THE PROBLEM> What you produce should be every line from the data that includes "agent".

►

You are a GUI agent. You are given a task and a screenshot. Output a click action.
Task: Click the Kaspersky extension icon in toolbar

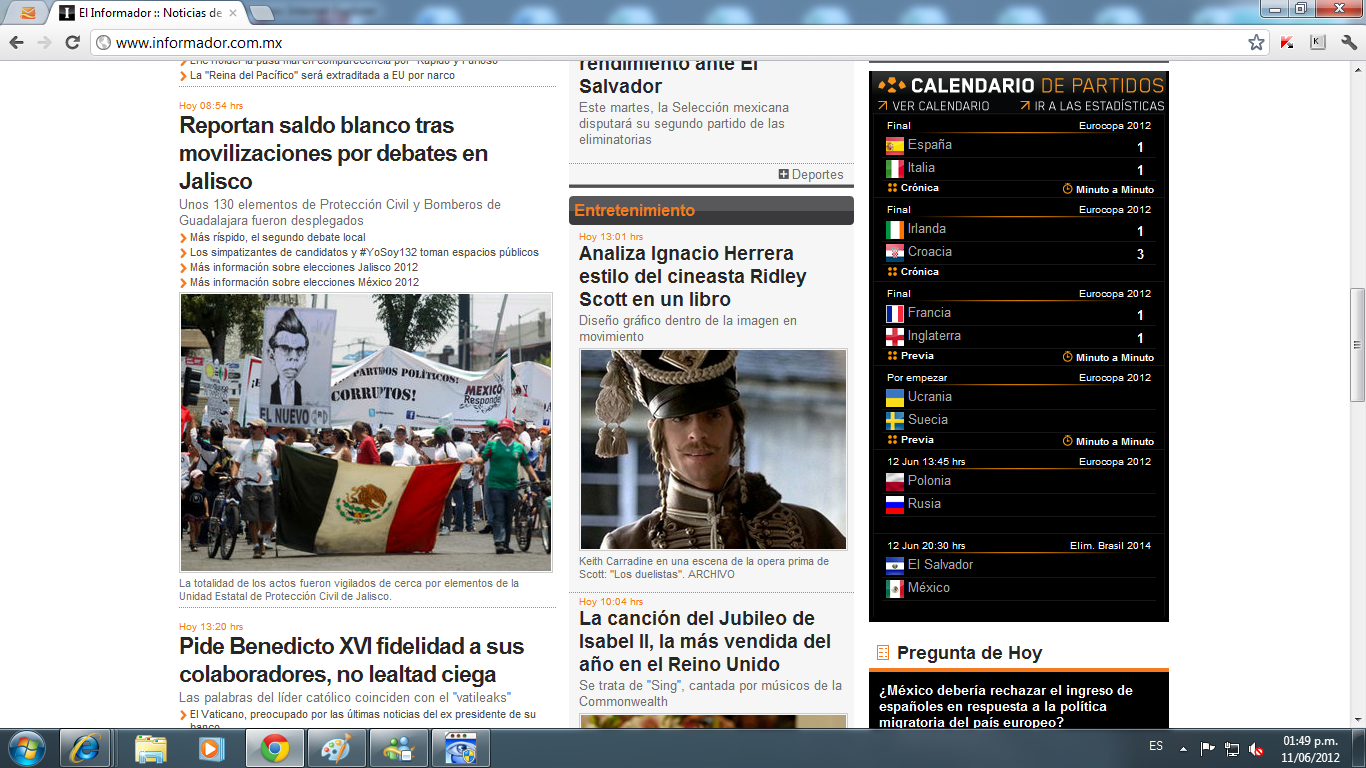pos(1287,42)
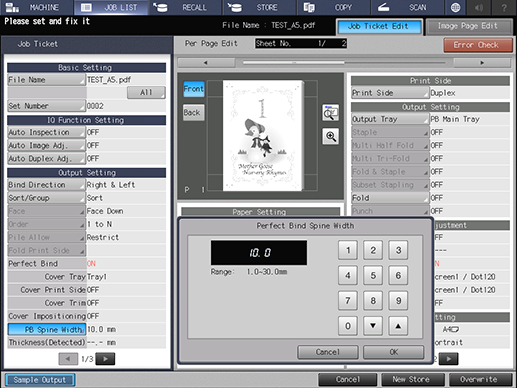The height and width of the screenshot is (388, 517).
Task: Switch to Image Page Edit tab
Action: point(469,26)
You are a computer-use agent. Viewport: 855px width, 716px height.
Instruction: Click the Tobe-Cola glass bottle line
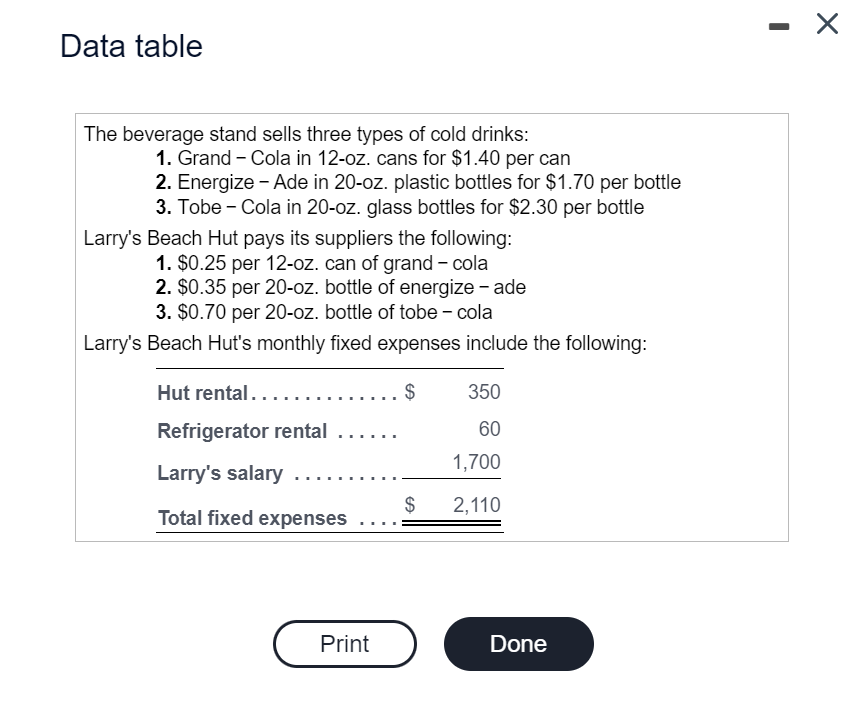coord(400,207)
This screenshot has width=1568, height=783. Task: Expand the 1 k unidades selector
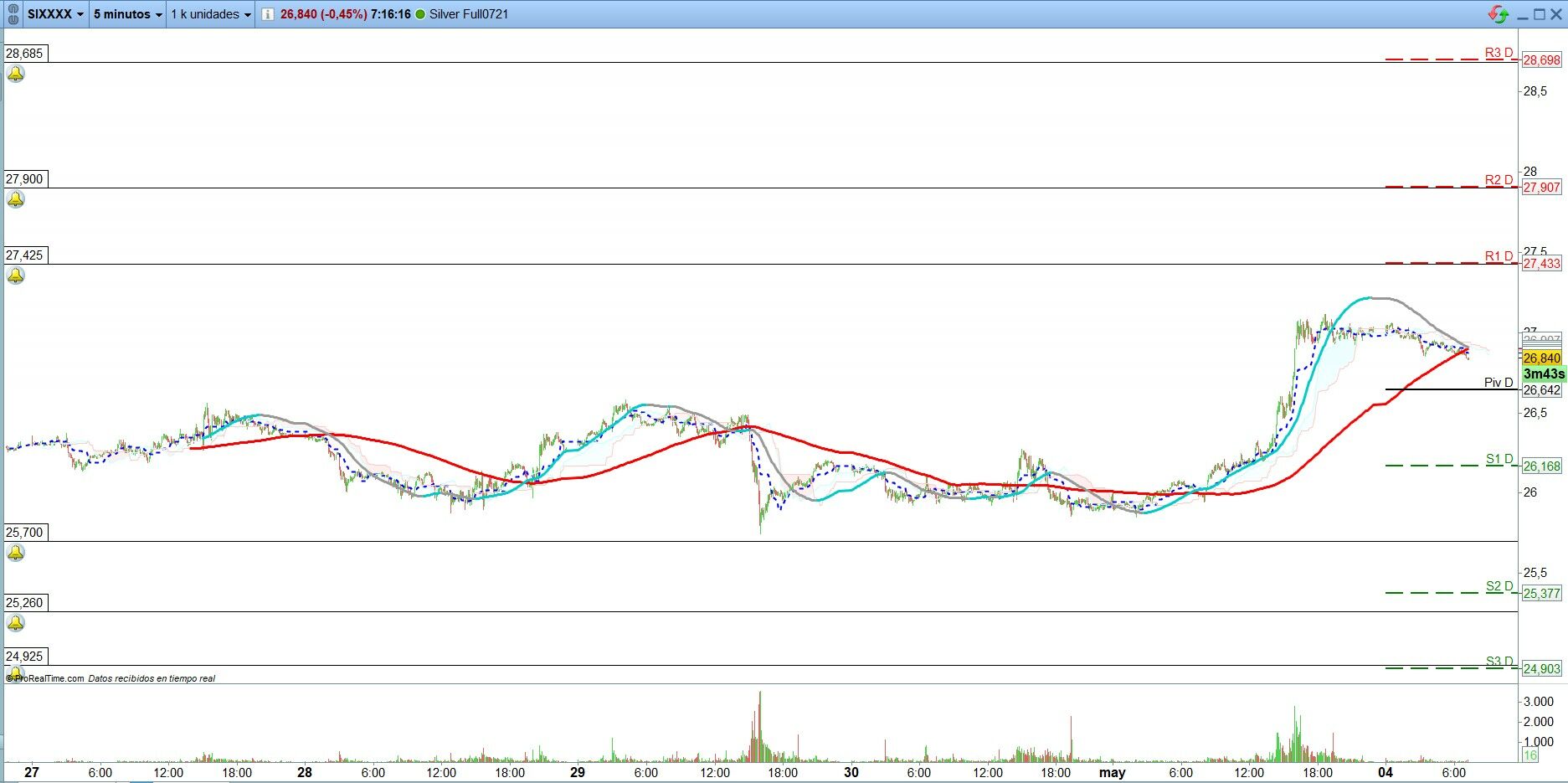point(211,14)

◄

REPLY TO THE EXERCISE>
You are a GUI agent. You are given a task and a screenshot. Output a click action.
You are a computer-use agent. Viewport: 855px width, 716px height.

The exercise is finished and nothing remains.